Desafios da Montanha é uma cooperativa com o objectivo principal tentar suster a qualidade de vida da população, nomeadamente a da ilha do Pico.
Esta cooperativa teve início a 5 de Fevereiro de 2009 (relativamente recente), tendo a sua sede provisória na freguesia de São João, Rua da igreja, nº8-A, Concelho de Lajes do Pico. O seu atendimento situa-se no Centro de Informação do Parque florestal da mesma freguesia.
Tem ainda como objectivo valorizar as heranças culturais e pretende-se, no que toca ás comunidades da ilha, vivificar a economia familiar tradicional em todas as suas vertentes, com a adaptação á actualidade em que vivemos de modo a promover-se a divulgação dos seus produtos no local bem como, no exterior.
Um primeiro aspecto a ter-se em consideração relaciona-se com o espaço produtivo e a rentabilização do mesmo.
Os proprietários, na sua maioria envelhecidos ou emigrados, deparam-se com o problema da mão-de-obra, cujo preço se descolou da rentabilidade dos terrenos, por outro lado os jovens não são familiarmente ensinados para dominar os espaços que herdam das gerações anteriores. Por isso, a Cooperativa sentiu necessidade de investir em recursos humanos. Há que haver a necessidade de cativar-se o gosto dos jovens pela agricultura, dando formação adequada com especial atenção para a agricultura biológica ou tendencialmente biológica, que cada vez mais faz parte do nosso dia-a-dia.

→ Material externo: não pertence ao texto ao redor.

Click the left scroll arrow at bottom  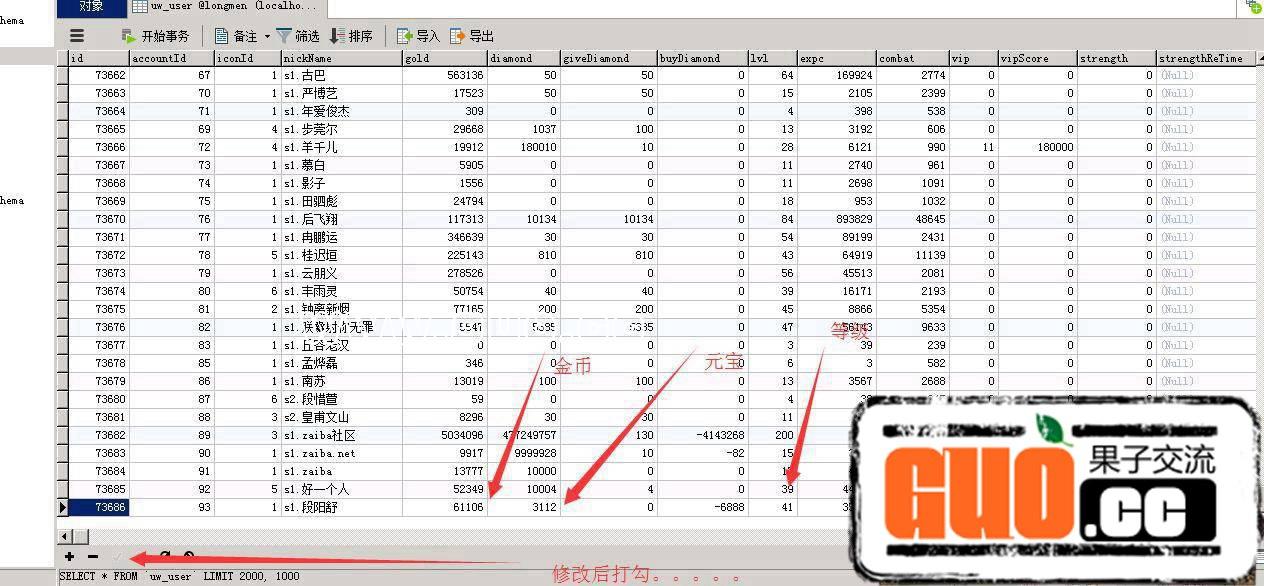pyautogui.click(x=62, y=536)
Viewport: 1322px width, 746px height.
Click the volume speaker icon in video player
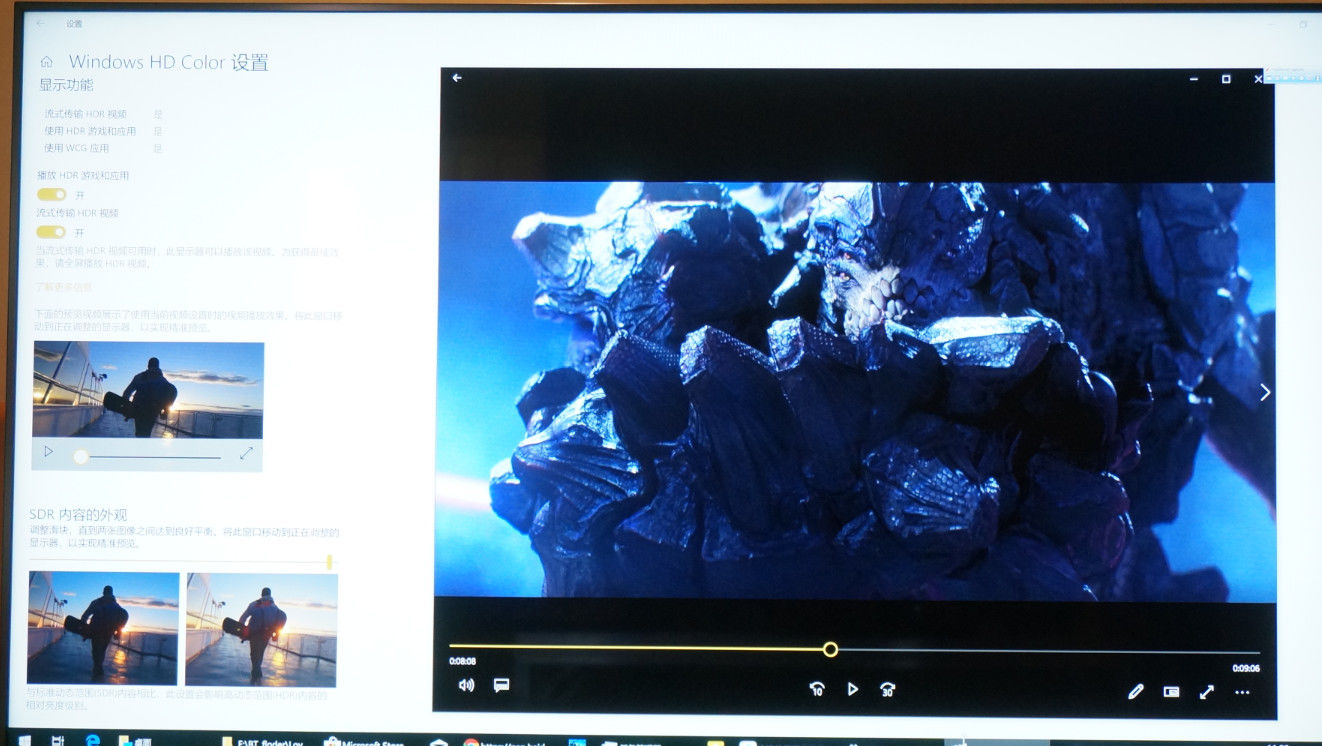[x=466, y=685]
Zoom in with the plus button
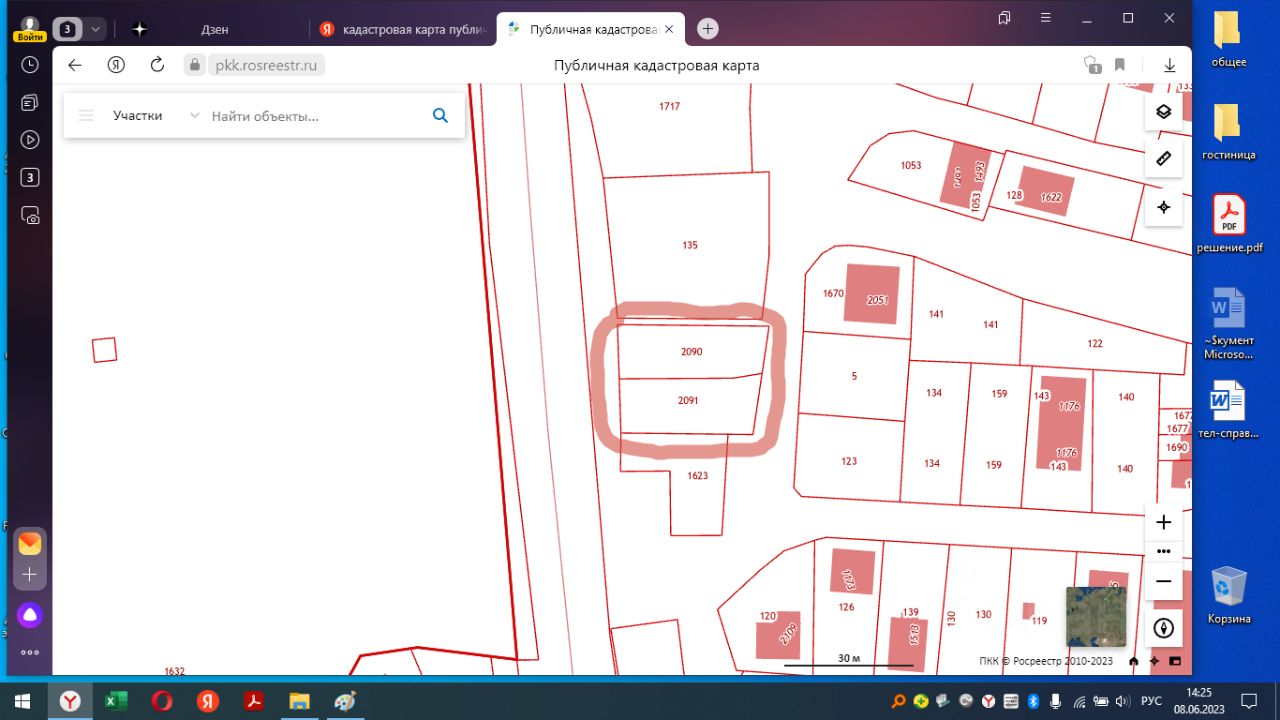Screen dimensions: 1280x720 coord(1163,522)

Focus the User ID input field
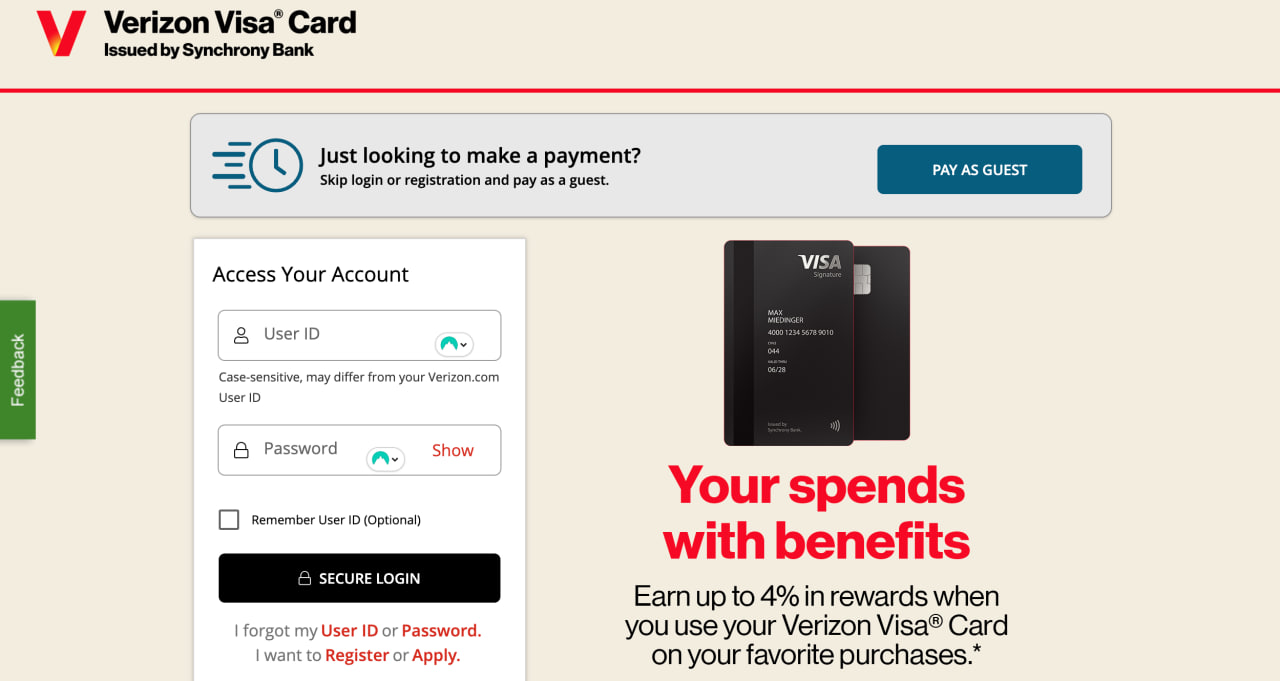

Tenciona-se aprofundar a complementariedade da agricultura com a criação de animais que sejam alimentados de forma tradicional. Assim, além de valorizar-se as pastagens naturais para a criação de bovinos, tem-se a intenção de estimular a criação biológica dos animais domésticos que faziam parte da economia familiar nomeadamente, vacas da porta, porcos, cabras e galinhas. A própria cooperativa propõe-se a formar quintas pedagógicas, onde os animais poderão ser acompanhados no seu crescimento por visitantes, principalmente pelos mais jovens, ao mesmo tempo que é explorada a sua rentabilidade em moldes tradicionais.
Para a cooperativa, um dos sectores em que a intervenção parece mais urgente é do artesanato no ramo alimentar. Não esquecendo que além do clima e do exercício físico foi o tipo de alimentação que certamente contribuiu para a qualidade de vida das gentes do Pico ao longo dos séculos ( a maior longevidade conhecda para os séculos XVIII e XIX no mundo ocidental). Tenciona-se, ainda, difundir nos postos de venda desta cooperativa componentes para dietas alimentares mais saudáveis.
Estimular, enriquecer e divulgar o artesanato-peças, nomeadamente as rendas artísticas (pelas quais as mulheres do Pico receberam recentemente um prémio internacional), os bordados, a tecelagem, a cerãmica, os trabalhos em madeira, em escamas de peixe entre outros, fazem também parte dos objectivos da cooperativa.
Outro objectivo, não menos importante, é o fomento da cultura e da inovação em sentido amplo com a programação de várias publicações numa mini-série Pico-Poética e numa série Ciência, projecta-se estimular a criação de Museus Rurais, concretamente um Museu de Rendas e um Museu do Espírito Santo.